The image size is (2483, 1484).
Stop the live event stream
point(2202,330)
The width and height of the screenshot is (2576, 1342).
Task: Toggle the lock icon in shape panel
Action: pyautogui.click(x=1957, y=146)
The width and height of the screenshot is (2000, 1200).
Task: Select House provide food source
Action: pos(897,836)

• • • • • • •

** Task objective **
Please transcribe the whole listing exactly as it stands.

** Solution to the exercise **
The image size is (2483, 1484).
Stop the live event stream
point(2202,330)
The width and height of the screenshot is (2576, 1342).
Task: Toggle the lock icon in shape panel
Action: pyautogui.click(x=1957, y=146)
The width and height of the screenshot is (2000, 1200).
Task: Select House provide food source
Action: pos(897,836)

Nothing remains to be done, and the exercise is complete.